IRC [13:09] <cnk> yes
IRC [13:10] <Dossy> if you really want to make the oracle db cry, try making conns in the db pool = maxthreads. or at least maxthreads * 2/3
IRC [13:10] <Dossy> but still, 8000 req/sec in under 200msec is "more than adequate" :)
IRC [13:10] <Dossy> but this graph definitely points to the bottleneck being somewhere in ACS code. now, it'd be way interesting to see if there's any single place that's contributing 90% of the slowdown, etc.
IRC [13:11] <Dossy> i'm thinking it's bound to be the session stuff, but that's a WAG
IRC [13:11] <cnk> yes - and don't forget, you can double that - 16,000 req/sec - I am hitting it with 2 load generators simultaneously
IRC [13:11] <Dossy> it could be the underlying "request processor" framework which I've looked at a few times, and each time it's given me a bad headache.
IRC [13:11] <Dossy> nice, 16K req/sec - ha
IRC [13:11] <Dossy> how many concurrent connections are you actually getting? are you tweaking max open fd's to be >1024 ?
IRC [13:12] <cnk> yes. I tried hacking some of the ACS stuff out - just commenting it out. But I did not get the boost I was expecting
IRC [13:12] <Dossy> cnk: yeah ... my hunch is that the wacky overhead of all the "request processor" stuff is probably just too fat.
IRC [13:13] <cnk> I didn't do anything that would alter fd's Let me see error log - nsmain: max files: FD_SETSIZE = 1024, rl_cur = 1024, rl_max = 1024
IRC [13:14] <Dossy> nod - ok
IRC [13:14] <Dossy> it'd be interesting to crank that to 8192 and see if it has any measurable impact
IRC [13:15] <Dossy> my hunch is it'd only make the high-end respond faster as you may be maxing out the number of fd's
IRC [13:15] <cnk> where is that set? is that a compile time param?
IRC [13:15] <Dossy> but then, you'd probably want/need to bump threads >50 ...
IRC [13:15] <Dossy> it's a runtime param, look at 'ulimit -Hn'
IRC [13:16] <Dossy> although in previous versions of AOLserver (maybe even current), it limits you to max 1024
IRC [13:16] <Dossy> Ah, in 4.0.10 I changed it from an enforced max of FD_SETSIZE to a logged warning if you set the limit >FD_SETSIZE
IRC [13:16] <cnk> ulimit -Hn = 1024; so that is an OS limit
IRC [13:16] <cnk> ?
IRC [13:17] <Dossy> yeah.
IRC [13:17] <Dossy> default is FD_SETSIZE (1024) so that apps which use select() don't break.
IRC [13:17] <Dossy> AOLserver doesn't use select() when it doesn't have to (it uses poll()) but some parts of the Tcl core still unfortunately use select().
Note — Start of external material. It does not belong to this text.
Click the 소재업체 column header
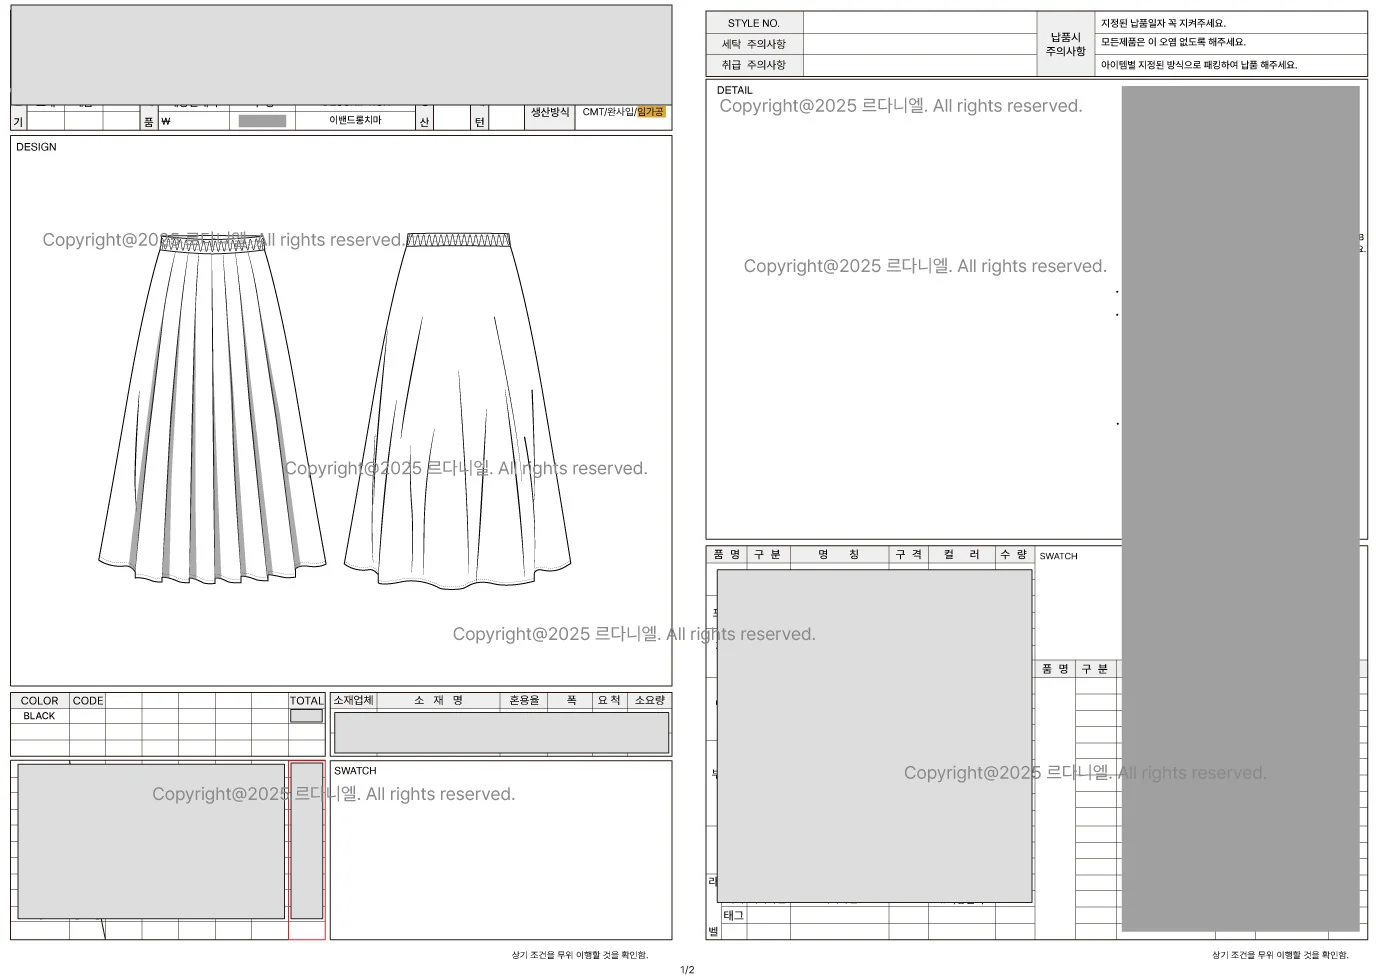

Beware.
IRC [13:20] <cnk> OK so for most folks, messing with FD_SETSIZE is probably more dangerous than worth it. I think rather than seeing how fast we can make AOLserver scream with static pages or very simple db selects, we need to sort out what the sweet point between fast and lots of cool API stuff is.
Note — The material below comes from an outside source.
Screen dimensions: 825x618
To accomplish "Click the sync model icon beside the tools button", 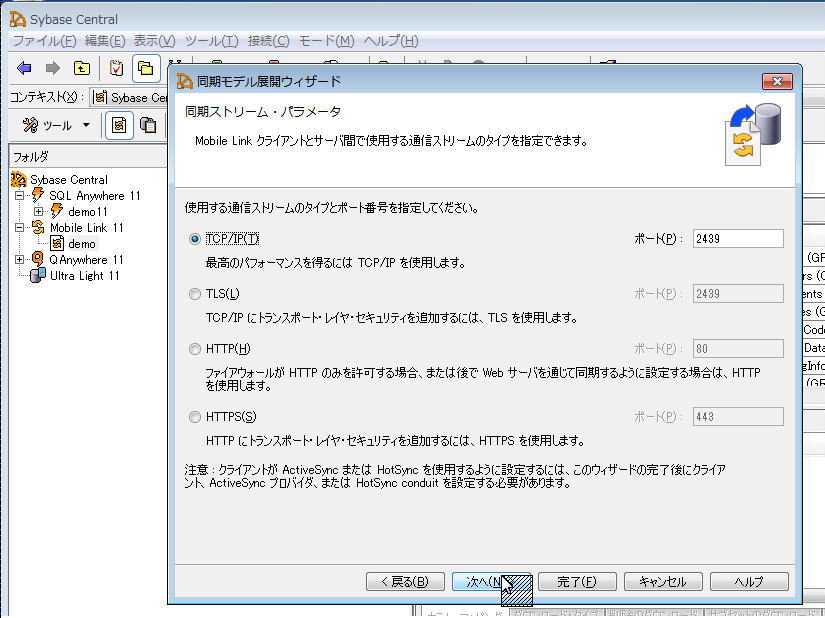I will click(x=119, y=125).
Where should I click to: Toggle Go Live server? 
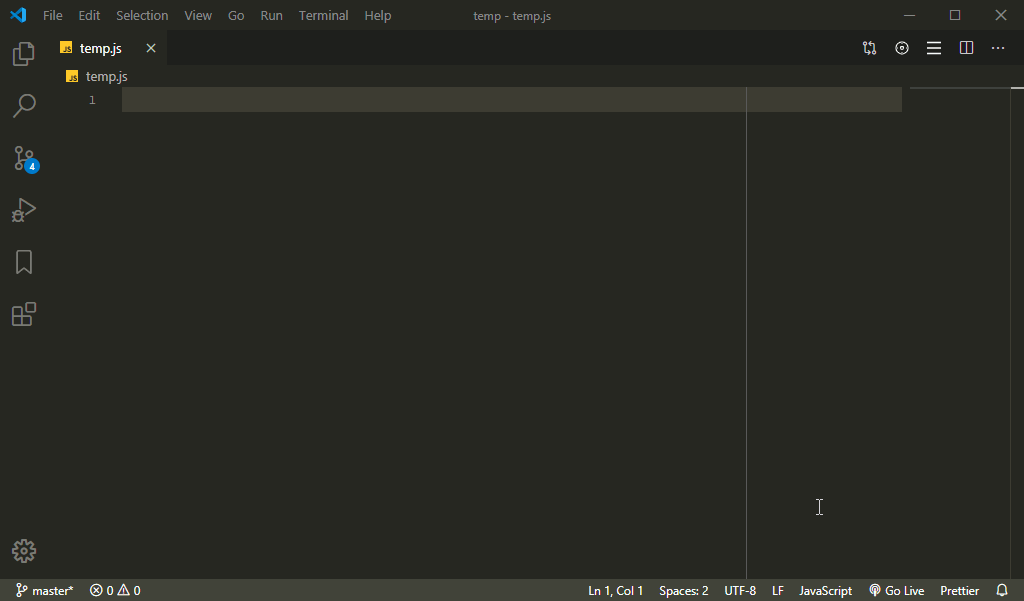click(x=896, y=590)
IRC [13:21] <cnk> seems that ACS 3 was on the bad side of too much cool API - but I would like to sort out where it got 'too heavy'
IRC [13:22] <Dossy> indeed.
IRC [13:22] <Dossy> I wish I could help there ...
IRC [13:22] <Dossy> Also, what version of AOLserver are your benchmarks running against? 3.x? 4.x?
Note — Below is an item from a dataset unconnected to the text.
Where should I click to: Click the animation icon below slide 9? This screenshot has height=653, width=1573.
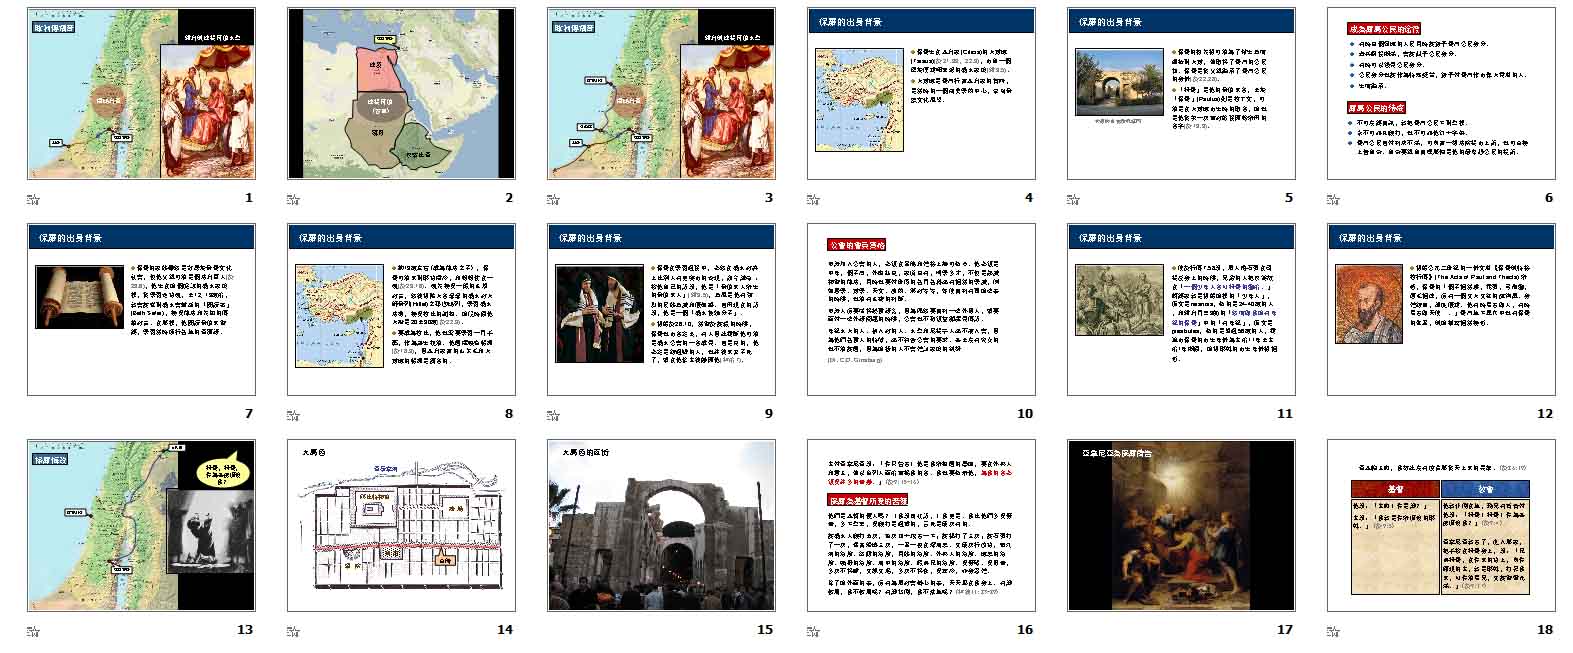[553, 414]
IRC [13:22] <cnk> right now 3.3.1+ad13
IRC [13:23] <cnk> is there a high level summary of changes between 3.x and 4.x?
IRC [13:24] <Dossy> Not really, that I'm aware of.
IRC [13:27] <cnk> OK coffee and then I'll start writing this stuff up
IRC [13:44] <Dossy> yay!
IRC [13:44] <Dossy> you rock.
IRC [14:22] *** frankie joined the chat.
IRC [15:19] *** bartt joined the chat.
IRC [15:28] *** torbutte parted the chat.
IRC [15:57] *** bartt parted the chat.
IRC [16:37] *** bartt joined the chat.
IRC [16:52] *** bartt parted the chat.
IRC [18:16] *** frankie parted the chat.
IRC [22:20] *** booyaa joined the chat.
IRC [23:18] *** pingdashf joined the chat.
IRC [23:18] *** pingdashf parted the chat.